Believing everything you hear on the News is highly problematic, Jasmine Mack ’16

After recently attending the Ebola panel I learned so much truth and how the media in America is causing a great scare throughout the country. Right away into the panel we are properly informed by Bill Johnston about what exactly Ebola is and the history why Sierra Leone’s health infrastructure is low. The Ebola virus is a virus that injects RNA into the humans. There are 5 different subtypes of Ebola and Ebola –Zaire is the most dangerous. Ebola-Zaire has been around since 1977 and is the sub-type that is affecting Sierra Leone currently. This strand affects the immune system and vascular system, and as it increases in stages it basically breaks the body down. The Ebola-Zaire is not affecting the entire country of Liberia; it’s mostly in the regions near and in Sierra Leone.

After Professor Laura Twagira’s section on Media, we come to this conclusion that the “media” doesn’t help see the range of potential solutions. The media has made Africa, which is a continent of countries like America, seem like this scary place of wars, diseases, underdevelopment, and lacks in civilization which perpetuate bad stereotypes. Respected news journals like New York Times have also presented Africa in negative and exaggerated views. The main reason Sierra Leone’s health infrastructure is low is due to the civil wars in the past, however they have qualified staff, nurses, and doctors is just because the healthcare system here is low there isn’t enough staff here to help. Basically the nurses in this region are mostly women who are working 24/7 with patients who are sick and there can be instances of accidents because they are understaffed. Although Sierra Leones health infrastructure is low, it does not mean all of Africa or West Africa for that matter is inadequate. For example, student Amarachi Asoyne who recently this summer interned in Nigeria for the study of the healthcare system saw the immediate response of the strong infrastructure of the Nigerian healthcare system in preparations for the Ebola-Zaire outbreak. Senegal is also another strong health infrastructure in West Africa whose work goes unnoticed in the media. The media is sending mixed messages about this epidemic that is causing fear that does not help the problem get resolved.
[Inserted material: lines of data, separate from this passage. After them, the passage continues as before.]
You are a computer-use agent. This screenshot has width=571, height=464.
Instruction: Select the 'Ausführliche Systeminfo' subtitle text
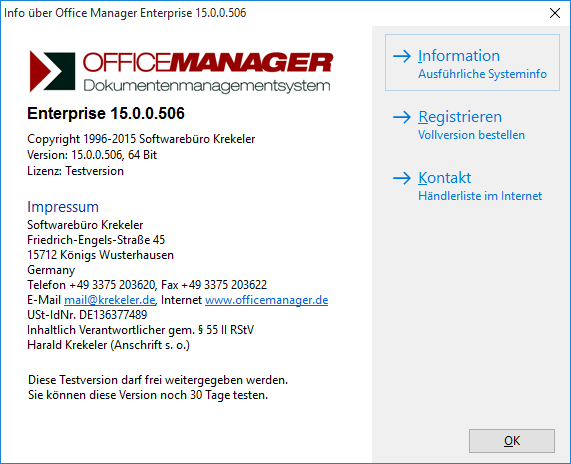click(x=482, y=74)
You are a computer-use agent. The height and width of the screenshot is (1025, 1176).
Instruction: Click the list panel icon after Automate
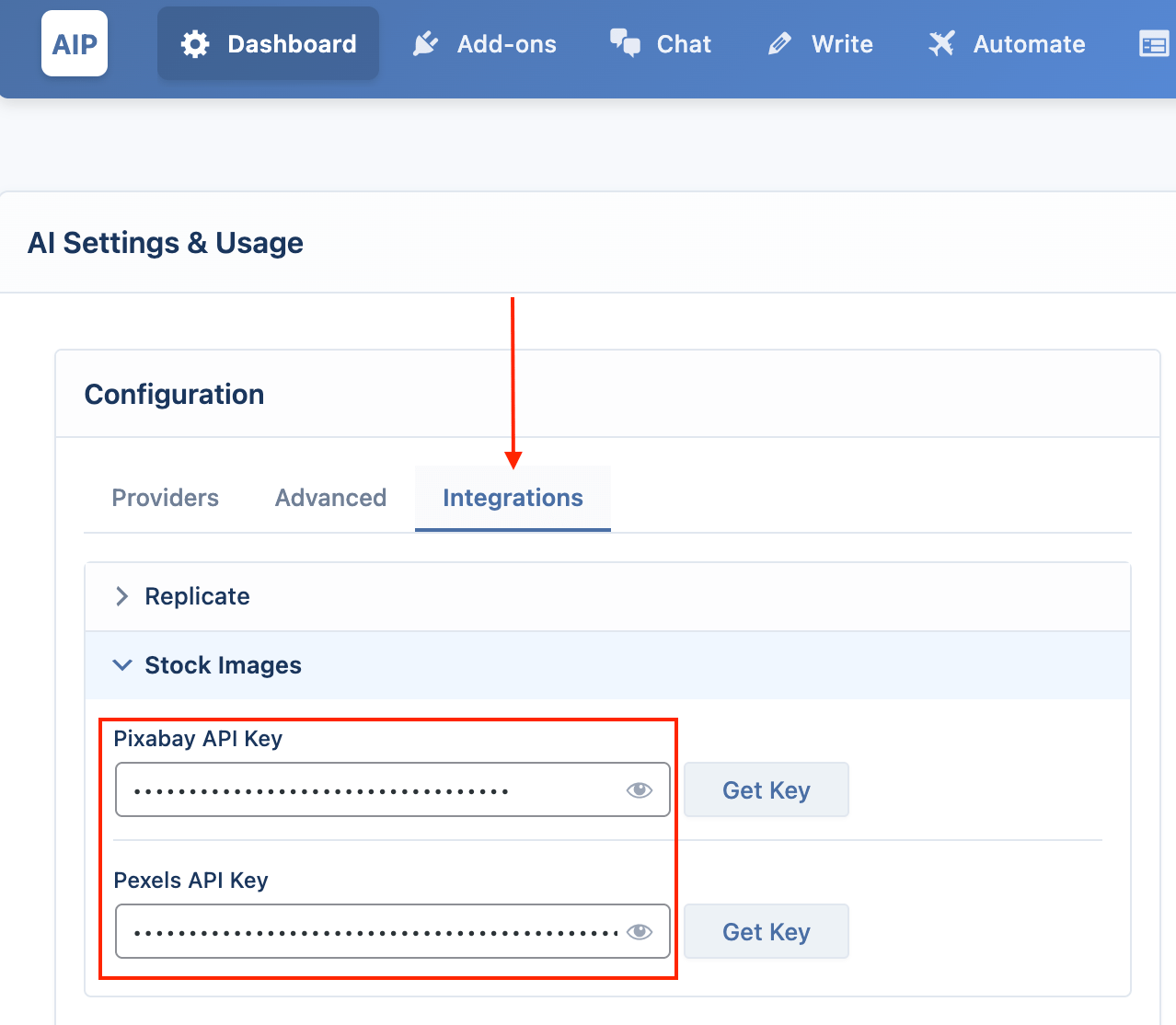(x=1154, y=44)
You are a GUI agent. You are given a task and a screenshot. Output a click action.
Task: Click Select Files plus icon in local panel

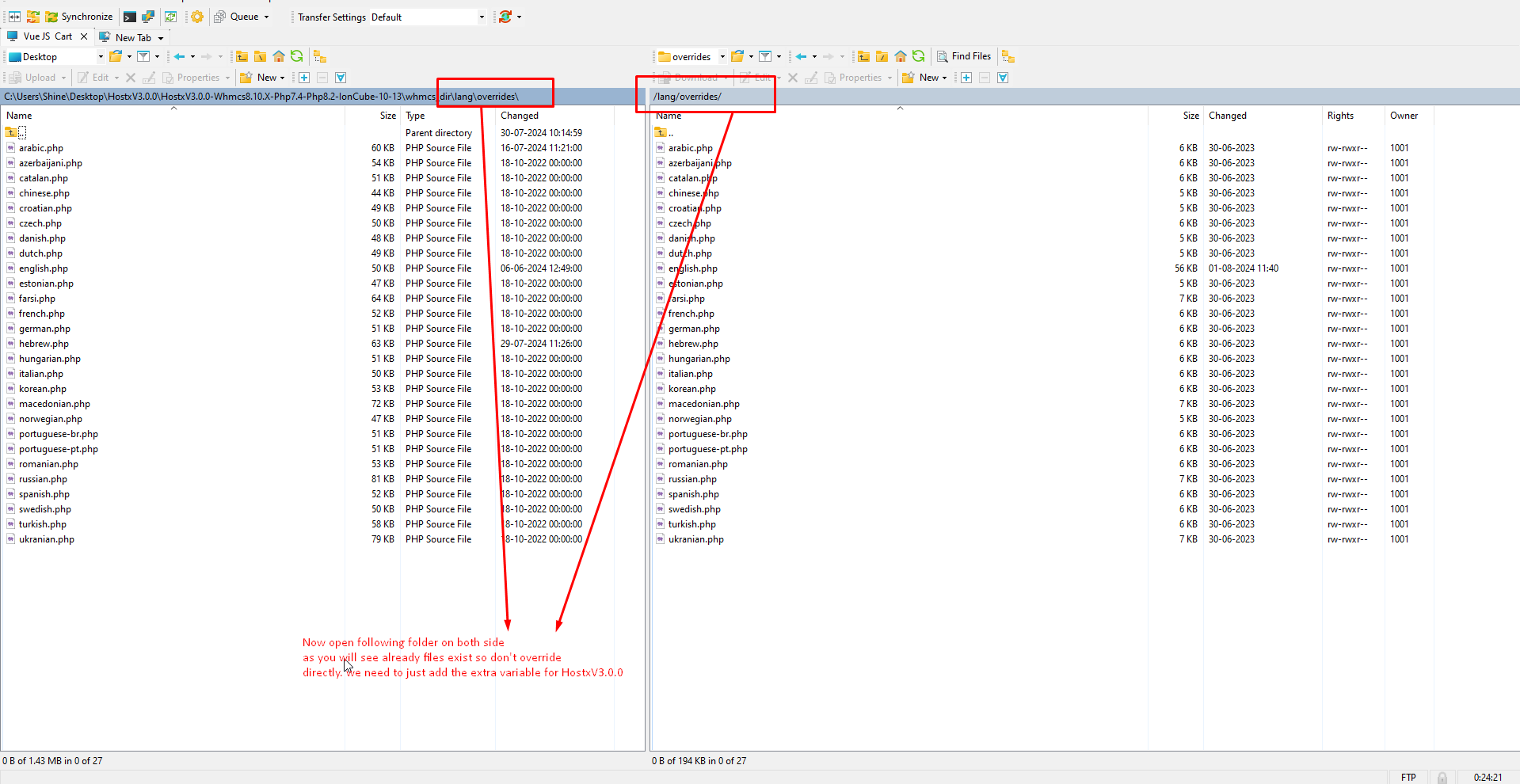click(304, 78)
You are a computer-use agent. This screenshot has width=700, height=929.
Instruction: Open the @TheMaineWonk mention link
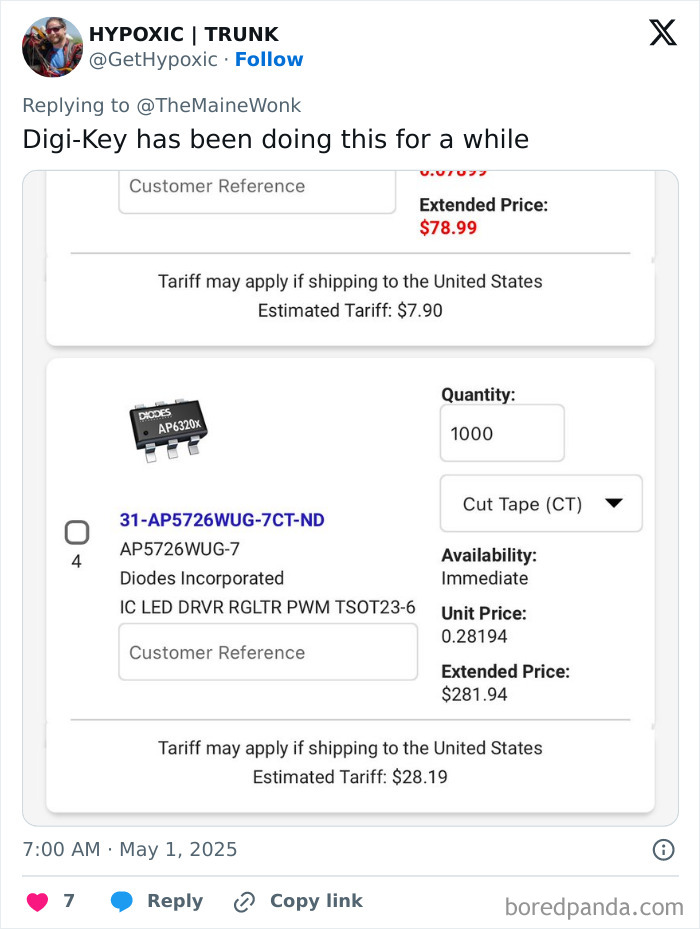221,105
The International response to aid this crisis first was the Africa Bank, Canada, and even Germany as well as other countries. The World Health Organization should be the leader in this crisis, but they are not doing enough. They don’t have enough professional doctors, the budget has been slashed, they are short staffed already because of MERS, and they don’t have the resources to help anyone currently. The U.S response happened once American citizens were affected, except they plan to send 4,000 soldiers to help with a virus? The CDC and several other news media are reporting the worst possible outcomes and estimating possible deaths. There have been actually about 7,000 total deaths within the several years since Ebola-Zaire has existed, not 1.4 million that has been reported in News. This virus can only be transmitted via contact with bodily fluids. This virus is not airborne which has been also reported in several news media. There are no zombies and Ebola-Zaire has not killed millions like the Influenza that is highly prevalent in the U.S. Days after this panel I learned Thomas Eric Duncan died in the Unites States October 8, 2014 even with a strong healthcare structure, yet other Americans were quickly treated, taken to the best hospitals that were prepped for this virus, and cured of this pandemic with a vaccine. I’m slightly appalled by how the media and the government are handling this epidemic versus other countries.